Cautelati beni ad imprenditori in Emilia: per la Dda farebbero parte del clan di Cutro
Cinquantacinque immobili tra la provincia di Reggio Emilia e Crotone, due società che operano nel settore edile, ma anche rapporti finanziari, partecipazioni societarie e un automezzo, il tutto del valore complessivo che si stima intorno ai 2,6 milioni di euro.
È l’ingente patrimonio che la Direzione Investigativa Antimafia di Bologna, coordinata dalla Dda locale, ha sequestrato a due imprenditori, padre e figlio, sospettati di appartenere alla ‘ndrangheta emiliana.
Tra le diverse vicende penali che hanno visto coinvolti entrambi, spicca quella venuta alla luce nell’ambito del maxi processo “Aemilia” (QUI), ritenuta dai Giudici della Corte di Appello di Bologna come una delle “più significative e caratterizzanti il sodalizio emiliano circa le sue dinamiche interne e la sua capacità di porre in essere operazioni illecite e di accaparramento di somme di provenienza delittuosa, anche grazie all’appoggio compiacente di operatori del settore finanziario”.
Il presunto illecito, ricostruito giudizialmente nell’ambito della nota operazione Grimilde (QUI), sarebbe consistito nella creazione di una falsa sentenza apparentemente emessa dalla Sezione I Civile della Corte di Appello di Napoli, che aveva indotto, ingannandoli sulla sua autenticità, i referenti del Ministero delle Infrastrutture e dei Trasporti a pagare una somma di 2,25 milioni di euro a favore di una società riconducibile ai due imprenditori (QUI) oggi raggiunti dal sequestro.

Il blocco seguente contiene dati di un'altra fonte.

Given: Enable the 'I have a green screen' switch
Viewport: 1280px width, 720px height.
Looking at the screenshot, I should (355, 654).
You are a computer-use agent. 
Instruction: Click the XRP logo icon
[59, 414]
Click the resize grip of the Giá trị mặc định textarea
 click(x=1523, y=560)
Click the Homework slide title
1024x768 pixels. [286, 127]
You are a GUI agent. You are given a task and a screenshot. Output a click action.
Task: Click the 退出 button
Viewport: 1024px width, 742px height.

Secondo gli inquirenti, l’accordo sottostante a questo episodio avrebbe previsto che i proventi fossero spartiti tra padre e figlio e diversi esponenti sia del clan 'ndranghetistico emiliano, sia della cosca Grande Aracri di Cutro, nel crotonese.
Nel processo scaturito dall’inchiesta “Grimilde”, svoltosi innanzi al Tribunale di Reggio Emilia nel 2022 i due imprenditori sono stati condannati, ancora non in via definitiva, rispettivamente di 4 anni e 6 mesi e 8 anni e 3 mesi di reclusione, pene recentemente confermate in Appello: per i giudici avrebbero partecipato alla truffa, con l'aggravante di aver agito per agevolare l'attività della ‘ndrangheta autonoma operante appunto in Emilia e storicamente legata ai Grande Aracri di Cutro.
Il decreto di sequestro è stato emesso dalla Sezione Misure di Prevenzione del Tribunale di Bologna.